Putusan PK, kata Joller Sitorus, adalah putusan hukum tingkat terakhir dan tidak ada lagi upaya hukum ataupun pengadilan di atas PK,sekitar 500 ribu kader PPRN di seluruh Indonesia juga sudah mengetahui bahwa konflik internal PPRN di masa lalu dengan mantan Ketua Umum Amelia A. Yani sudah berakhir dengan hukum.

“Untuk itu kami mohon agar aparat hukum maupun aparatur negara hati-hati, jangan mau dipengaruhi maupun diprovokasi oleh orang-orang yang tidak bertanggungjawab hanya untuk kepentingan pribadinya,” tegas Joller Sitorus.

Pernyataan tegas DPP PPRN ini sesungguhnya merupakan kecaman keras atas pemberitaan di salah satu media nasional yang berupaya memutarbalikkan fakta atas persoalan hukum yang sesungguhnya telah berakhir di PPRN. Bahkan, kecaman terhadap pemberitaan yang seolah-olah menyatakan SK Kepengurusan DPP PPRN Nomor M.HH-17.AH.11.01 tertanggal 19 Desember 2011 yang diterbitkan Menteri Hukum dan HAM Amir Syamsuddin adalah palsu,bagaimana mungkin Menteri Negara yang sah mengeluarkan SK palsu,hanya SK menteri palsu yang bisa dikatakan palsu.

“Tidak ada lagi pengadilan di atas PK dan SK Menteri Hukum dan HAM Amir Syamsuddin tersebut secara hukum sudah tidak bisa diganggugugat lagi,karena sebuah keputusan atas eksekusi putusan hukum kasasi MA,” katanya.

Pasca keluarnya SK Menteri Hukum dan HAM tertanggal 19 Desember 2011 yang mengesahkan kepengurusan DPP PPRN, lanjut Joller Sitorus, pihak Amelia A Yani melalui kuasa hukumnya  kembali mengajukan gugatan ke PTUN Jakarta untuk membatalkan SK kepemimpinan PPRN yang sah secara hukum, artinya putusan eksekusi MA diadili kembali???

Sesungguhnya, upaya hukum Amelia A. Yani ini dapat dikatakan aneh karena mencoba menggugat suatu surat keputusan yang notabene merupakan eksekusi  Putusan Kasasi yg sudah di perkuat putusan PK MA. Dan, cilakanya, majelis hakim PTUN mengabulkan permohonan Amelia A. Yani tersebut.

“Proses hukum ini tentu sangat merusak tatanan peradilan dan hukum di Indonesia, karena bagaimana mungkin eksekusi kasasi bisa diadili di PTUN dan dimenangkan, dan bagaimana mungkin pula SK eksekusi putusan kasasi MA dan PK MA dibatalkan dan diganti dengan SK eksekusi putusan PTUN yang belum berkekuatan hukum tetap ,” kata Joller Sitorus.

Menyikapi hasil dan proses hukum di PTUN tersebut, lanjut Joller Sitorus, DPP PPRN tentu menyesalkan dan telah mengajukan upaya hukum banding sehingga putusannya belum berkekuatan hukum tetap.
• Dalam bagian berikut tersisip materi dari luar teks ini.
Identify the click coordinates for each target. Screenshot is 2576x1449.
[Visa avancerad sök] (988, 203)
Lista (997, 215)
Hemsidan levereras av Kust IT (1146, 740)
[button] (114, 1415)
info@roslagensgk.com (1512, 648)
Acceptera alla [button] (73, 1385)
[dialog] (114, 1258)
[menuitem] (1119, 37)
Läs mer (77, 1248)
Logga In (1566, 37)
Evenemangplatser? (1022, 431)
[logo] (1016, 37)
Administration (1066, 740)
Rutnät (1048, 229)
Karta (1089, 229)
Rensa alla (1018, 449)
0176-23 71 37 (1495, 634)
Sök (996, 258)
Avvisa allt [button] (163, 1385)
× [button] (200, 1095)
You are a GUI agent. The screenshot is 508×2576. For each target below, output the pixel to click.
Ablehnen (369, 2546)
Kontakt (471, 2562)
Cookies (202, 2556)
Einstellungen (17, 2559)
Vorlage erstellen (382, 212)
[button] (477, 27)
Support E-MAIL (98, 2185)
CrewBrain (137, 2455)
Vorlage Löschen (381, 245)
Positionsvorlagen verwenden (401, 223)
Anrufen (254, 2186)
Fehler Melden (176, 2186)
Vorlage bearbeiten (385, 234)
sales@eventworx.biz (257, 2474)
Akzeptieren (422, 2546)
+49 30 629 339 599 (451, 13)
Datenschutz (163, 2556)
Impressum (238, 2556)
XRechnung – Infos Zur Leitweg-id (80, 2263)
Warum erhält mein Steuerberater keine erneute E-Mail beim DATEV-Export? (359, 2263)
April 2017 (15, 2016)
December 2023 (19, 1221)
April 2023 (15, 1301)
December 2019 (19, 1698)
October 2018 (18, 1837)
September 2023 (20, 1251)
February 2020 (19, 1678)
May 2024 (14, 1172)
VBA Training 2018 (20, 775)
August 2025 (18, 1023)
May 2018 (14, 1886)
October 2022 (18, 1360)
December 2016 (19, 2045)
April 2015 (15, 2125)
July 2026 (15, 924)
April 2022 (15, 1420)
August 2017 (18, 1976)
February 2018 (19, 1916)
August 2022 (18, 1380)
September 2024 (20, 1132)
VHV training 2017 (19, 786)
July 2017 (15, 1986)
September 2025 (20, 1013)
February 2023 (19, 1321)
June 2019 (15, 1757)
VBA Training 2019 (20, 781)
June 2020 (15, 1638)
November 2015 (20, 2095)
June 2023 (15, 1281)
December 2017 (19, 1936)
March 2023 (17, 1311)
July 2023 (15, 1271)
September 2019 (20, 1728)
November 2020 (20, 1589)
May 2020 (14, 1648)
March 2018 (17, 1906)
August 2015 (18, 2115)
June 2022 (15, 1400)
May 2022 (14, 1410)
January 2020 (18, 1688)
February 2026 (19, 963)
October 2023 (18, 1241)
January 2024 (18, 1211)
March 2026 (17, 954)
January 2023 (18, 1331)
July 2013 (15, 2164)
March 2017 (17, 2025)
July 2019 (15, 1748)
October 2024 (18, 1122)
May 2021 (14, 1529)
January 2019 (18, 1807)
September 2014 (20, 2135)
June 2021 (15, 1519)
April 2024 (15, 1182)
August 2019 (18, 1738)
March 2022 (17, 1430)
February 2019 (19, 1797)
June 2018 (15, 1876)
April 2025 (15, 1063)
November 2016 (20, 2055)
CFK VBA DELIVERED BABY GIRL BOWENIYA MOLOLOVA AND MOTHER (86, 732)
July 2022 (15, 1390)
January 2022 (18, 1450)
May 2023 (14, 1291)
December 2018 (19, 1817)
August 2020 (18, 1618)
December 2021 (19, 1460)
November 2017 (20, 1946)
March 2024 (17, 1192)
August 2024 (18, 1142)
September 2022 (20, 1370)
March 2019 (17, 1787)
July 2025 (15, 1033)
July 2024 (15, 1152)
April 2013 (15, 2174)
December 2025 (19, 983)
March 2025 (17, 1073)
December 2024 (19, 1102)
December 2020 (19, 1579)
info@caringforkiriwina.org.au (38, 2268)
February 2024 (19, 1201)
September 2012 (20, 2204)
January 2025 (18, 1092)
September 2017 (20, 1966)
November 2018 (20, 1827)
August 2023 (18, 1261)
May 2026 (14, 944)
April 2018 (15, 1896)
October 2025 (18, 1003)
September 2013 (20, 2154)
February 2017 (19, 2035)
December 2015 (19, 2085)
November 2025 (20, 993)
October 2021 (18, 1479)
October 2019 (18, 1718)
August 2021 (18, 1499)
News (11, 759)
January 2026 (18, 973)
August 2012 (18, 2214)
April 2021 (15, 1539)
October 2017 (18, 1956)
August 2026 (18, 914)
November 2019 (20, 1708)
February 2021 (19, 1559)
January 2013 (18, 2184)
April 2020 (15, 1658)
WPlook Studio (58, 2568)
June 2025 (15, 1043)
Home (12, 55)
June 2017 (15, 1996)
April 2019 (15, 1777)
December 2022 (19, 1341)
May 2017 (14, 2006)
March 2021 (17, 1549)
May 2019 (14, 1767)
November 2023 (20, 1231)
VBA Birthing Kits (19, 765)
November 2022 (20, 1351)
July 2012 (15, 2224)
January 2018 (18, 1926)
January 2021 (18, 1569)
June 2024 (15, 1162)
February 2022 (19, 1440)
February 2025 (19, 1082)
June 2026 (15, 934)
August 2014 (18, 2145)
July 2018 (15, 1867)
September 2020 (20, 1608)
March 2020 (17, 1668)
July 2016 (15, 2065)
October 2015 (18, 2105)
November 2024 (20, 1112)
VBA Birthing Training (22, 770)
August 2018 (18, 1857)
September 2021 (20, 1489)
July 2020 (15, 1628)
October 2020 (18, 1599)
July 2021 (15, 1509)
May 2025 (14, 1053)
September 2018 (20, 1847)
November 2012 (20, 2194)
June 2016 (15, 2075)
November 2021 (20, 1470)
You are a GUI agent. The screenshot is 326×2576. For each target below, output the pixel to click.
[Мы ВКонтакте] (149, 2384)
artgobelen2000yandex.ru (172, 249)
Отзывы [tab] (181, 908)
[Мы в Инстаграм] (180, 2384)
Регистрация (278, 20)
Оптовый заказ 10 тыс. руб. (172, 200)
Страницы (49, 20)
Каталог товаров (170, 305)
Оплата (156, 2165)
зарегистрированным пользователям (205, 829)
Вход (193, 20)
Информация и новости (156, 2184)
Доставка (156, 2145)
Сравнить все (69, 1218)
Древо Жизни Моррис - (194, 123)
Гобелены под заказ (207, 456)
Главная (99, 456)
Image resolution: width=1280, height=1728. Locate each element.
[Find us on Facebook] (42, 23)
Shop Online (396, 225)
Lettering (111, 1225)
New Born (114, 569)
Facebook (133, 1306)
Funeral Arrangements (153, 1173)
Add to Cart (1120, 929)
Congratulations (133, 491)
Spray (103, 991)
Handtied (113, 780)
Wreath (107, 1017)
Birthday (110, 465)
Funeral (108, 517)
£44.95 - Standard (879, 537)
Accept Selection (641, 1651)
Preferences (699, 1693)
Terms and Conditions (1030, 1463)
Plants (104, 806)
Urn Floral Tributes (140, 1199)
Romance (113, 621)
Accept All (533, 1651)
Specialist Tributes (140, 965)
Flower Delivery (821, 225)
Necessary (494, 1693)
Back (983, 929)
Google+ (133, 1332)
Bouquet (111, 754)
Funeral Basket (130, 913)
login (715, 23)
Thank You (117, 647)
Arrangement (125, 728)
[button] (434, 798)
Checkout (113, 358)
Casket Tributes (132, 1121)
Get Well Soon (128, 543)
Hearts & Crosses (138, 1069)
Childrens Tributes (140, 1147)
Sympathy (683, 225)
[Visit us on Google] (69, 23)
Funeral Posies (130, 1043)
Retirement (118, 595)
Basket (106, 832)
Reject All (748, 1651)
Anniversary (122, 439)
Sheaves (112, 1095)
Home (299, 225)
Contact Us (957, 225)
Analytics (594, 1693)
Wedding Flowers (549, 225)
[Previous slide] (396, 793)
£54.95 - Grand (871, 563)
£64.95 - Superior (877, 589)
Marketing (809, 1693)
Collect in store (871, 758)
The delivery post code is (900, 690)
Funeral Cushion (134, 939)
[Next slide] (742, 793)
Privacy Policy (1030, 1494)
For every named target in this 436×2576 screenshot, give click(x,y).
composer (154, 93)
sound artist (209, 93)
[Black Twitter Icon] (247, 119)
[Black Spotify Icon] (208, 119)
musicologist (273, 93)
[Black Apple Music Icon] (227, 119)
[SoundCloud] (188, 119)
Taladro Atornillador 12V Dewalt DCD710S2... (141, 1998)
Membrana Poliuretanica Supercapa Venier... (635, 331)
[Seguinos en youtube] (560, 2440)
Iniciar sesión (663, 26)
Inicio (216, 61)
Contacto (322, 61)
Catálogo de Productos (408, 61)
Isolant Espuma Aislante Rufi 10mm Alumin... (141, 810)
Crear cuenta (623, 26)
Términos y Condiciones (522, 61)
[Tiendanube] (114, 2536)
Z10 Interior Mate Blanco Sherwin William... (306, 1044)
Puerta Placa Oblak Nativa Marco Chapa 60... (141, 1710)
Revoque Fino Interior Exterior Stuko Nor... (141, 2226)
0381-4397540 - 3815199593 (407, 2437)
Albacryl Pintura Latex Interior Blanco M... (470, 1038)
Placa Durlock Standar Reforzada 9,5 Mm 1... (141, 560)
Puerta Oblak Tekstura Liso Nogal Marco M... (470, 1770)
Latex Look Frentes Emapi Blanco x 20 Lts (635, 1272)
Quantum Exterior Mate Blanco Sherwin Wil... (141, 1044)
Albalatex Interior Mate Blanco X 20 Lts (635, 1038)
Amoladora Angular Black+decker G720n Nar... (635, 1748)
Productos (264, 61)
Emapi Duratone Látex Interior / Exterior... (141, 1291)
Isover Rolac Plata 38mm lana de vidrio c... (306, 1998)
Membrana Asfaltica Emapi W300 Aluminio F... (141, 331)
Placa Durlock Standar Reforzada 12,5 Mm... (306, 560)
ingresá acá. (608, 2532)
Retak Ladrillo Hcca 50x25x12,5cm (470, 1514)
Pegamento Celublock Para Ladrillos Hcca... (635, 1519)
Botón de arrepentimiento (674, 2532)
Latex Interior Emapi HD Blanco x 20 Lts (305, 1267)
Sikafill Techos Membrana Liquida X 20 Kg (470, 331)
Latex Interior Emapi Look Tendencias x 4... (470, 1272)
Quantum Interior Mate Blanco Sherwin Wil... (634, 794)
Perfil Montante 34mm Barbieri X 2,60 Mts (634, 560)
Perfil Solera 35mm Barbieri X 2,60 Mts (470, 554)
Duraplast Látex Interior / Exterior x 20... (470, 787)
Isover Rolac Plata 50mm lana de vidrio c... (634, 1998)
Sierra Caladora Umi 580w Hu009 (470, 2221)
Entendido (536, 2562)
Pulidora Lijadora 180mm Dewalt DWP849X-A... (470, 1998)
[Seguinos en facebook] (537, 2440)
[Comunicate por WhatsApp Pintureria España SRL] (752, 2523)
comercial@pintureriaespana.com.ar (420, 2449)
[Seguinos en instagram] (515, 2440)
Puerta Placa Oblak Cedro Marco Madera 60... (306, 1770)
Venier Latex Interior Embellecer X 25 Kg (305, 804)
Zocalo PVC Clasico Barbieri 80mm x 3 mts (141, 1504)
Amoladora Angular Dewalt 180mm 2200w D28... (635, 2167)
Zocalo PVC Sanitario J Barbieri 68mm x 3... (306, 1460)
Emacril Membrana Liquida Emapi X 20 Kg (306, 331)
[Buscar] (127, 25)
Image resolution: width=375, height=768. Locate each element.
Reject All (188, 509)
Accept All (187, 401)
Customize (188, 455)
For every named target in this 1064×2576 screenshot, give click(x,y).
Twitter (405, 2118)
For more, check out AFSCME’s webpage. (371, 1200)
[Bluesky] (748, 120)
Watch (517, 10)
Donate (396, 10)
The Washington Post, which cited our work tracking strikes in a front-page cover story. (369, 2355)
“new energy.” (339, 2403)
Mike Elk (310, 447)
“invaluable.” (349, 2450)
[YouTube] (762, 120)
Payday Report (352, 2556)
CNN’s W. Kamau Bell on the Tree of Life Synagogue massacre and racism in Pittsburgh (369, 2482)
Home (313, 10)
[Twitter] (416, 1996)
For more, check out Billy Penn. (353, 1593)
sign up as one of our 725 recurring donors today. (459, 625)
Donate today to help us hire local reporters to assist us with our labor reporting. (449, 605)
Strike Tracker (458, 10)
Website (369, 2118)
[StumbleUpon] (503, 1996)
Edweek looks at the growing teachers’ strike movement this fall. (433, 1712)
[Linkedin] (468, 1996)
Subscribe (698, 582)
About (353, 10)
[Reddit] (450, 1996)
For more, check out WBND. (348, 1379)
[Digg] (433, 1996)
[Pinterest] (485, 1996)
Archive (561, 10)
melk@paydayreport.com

Selain itu, majelis hakim PTUN yang menangani perkara ini juga telah diadukan ke MA dan instansi terkait agar diberikan tindakan tegas.

Pemberitaan bohong yang sangat menyesatkan juga di sebut seolah-olah setelah Menteri Hukum dan HAM Amir Syamsudin mengeluarkan SK pengurus PPRN yang sah,sdr Amelia A Yani mengajukan Kasasi dan di putus tanggal 11 Nopember 2011, dan  dalam pemberitaan tsb di paksa seolah-olah Menteri Amir Syamsudin membuat pernyataan mengakui kesalahan,bagaimana mungkin putusan kasasi di kasasikan lagi,padahal putusan kasasi yang terbit tanggal dimaksud adalah gugatan kasasi DPP PPRN terhadap kesalahan Menteri Patrialis Akbar di pengadilan negeri Jakarta Pusat, putusan kasasi tersebut bernomor 652 K/PDT.SUS/2011 dengan putusan:kompetensi absolute,artinya pengadilan negeri Jakarta Pusat tidak berhak mengadili putusan Menteri,pokok perkara tidak diadili,tidak ada yang menang/kalah dalam kasasi tsb,jadi tidak benar dan tidak mungkin Amelia mengajukan kasasi.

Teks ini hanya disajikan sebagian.